> _Okuma Metni_:
Londra merkezli düşünce kuruluşu Institute of Economic Affairs (IEA) ve tüketim özgürlüğü savunucusu düşünce kuruluşu European Policy Information Center (EPICENTER), her sene İngiliz ekonomist ve yaşam tarzı ekonomisi uzmanı Christopher Snowdon öncülüğünde şu soruyu soruyor: Devlet, günlük tüketimime ne kadar karışıyor?
Nanny State Index (Dadı Devlet Endeksi – DDE) aslında bu kadar açık birkaç sorunun yanıtını arıyor. 30 Avrupa ülkesi arasında hangilerinde bir bardak soğuk biranın keyfini çıkartırken, güzel aromalı bir e-sigara tüttürürken yahut en sevdiğim hamburgerci zincirinden büyük boy bir menü söylerken daha az zorlanırım? Hangi ülkelerde devlet, tıpkı küçük bir çocuğun dadısı gibi, benim en küçük günlük alışkanlığıma karşı bana parmak sallayarak elimdekini alır? Hangi ülkelerdeyse devlet, beni kendi davranışımın sorumluluğunu üstlenmem için özgür bırakır? İşte DDE, basitçe tüm bu soruların cevabını arıyor.
Ancak 2023 DDE’sini önceki senelerden ayıran çok önemli bir değişken var: Türkiye. Proje koordinatörü olarak görev aldığım Özgürlük Araştırmaları Derneği’nde, bu yıl DDE’ye Türkiye’yi de dahil edebilmek için yoğun bir çaba sarf ettik. Ve sonuç, her ne kadar hesaplamalar incelikle yapılsa da, apaçık şekilde beklendiği gibiydi: Türkiye, 2023 DDE’ye bomba bir giriş yaptı ve açık ara birinci oldu!
Elbette bu gerçeği yorumlarken yukarıda özetlemeye gayret ettiğim soruları somut vakıaya adapte etmemiz gerekir. Türkiye’nin DDE 2023 birinciliği maalesef ki olumlu bir gelişme değil. Listenin en başı, endeksin 4 temel sütunu olan alkol, e-sigara, tütün ürünleri ve fast-food/meşrubat kalemlerindeki toplam regülasyonların, yasakların, vergi oranlarının en yüksek olduğu ülkelerden oluşuyor. Endeksin ilk 10 ülkesi özgür olmayan, ikinci 10 ülkesi az özgür, son 10 ülkesi ise özgür ülkeler olarak tespit ediliyor. Yani DDE’de birinci olması, endeks bağlamında Türkiye’nin 30 Avrupa ülkesi arasında tüketim ve yaşam tarzı müdahaleleri bakımından en az özgür ülke olduğu anlamına geliyor.

> _Alıştırma Koşulları_: Dadı Devlet Endeksi metninde geçen “Türkiye’nin DDE 2023 birinciliği maalesef ki olumlu bir gelişme değil.” cümlesini İngilizceye çevirin.

> _Verilen Malzeme_:
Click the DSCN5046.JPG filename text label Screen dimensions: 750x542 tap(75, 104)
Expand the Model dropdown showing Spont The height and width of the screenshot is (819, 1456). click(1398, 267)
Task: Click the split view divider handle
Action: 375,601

> _Yazılı Cevap_: Unfortunately, Turkey's first place in the 2023 Nanny State Index is not a positive development.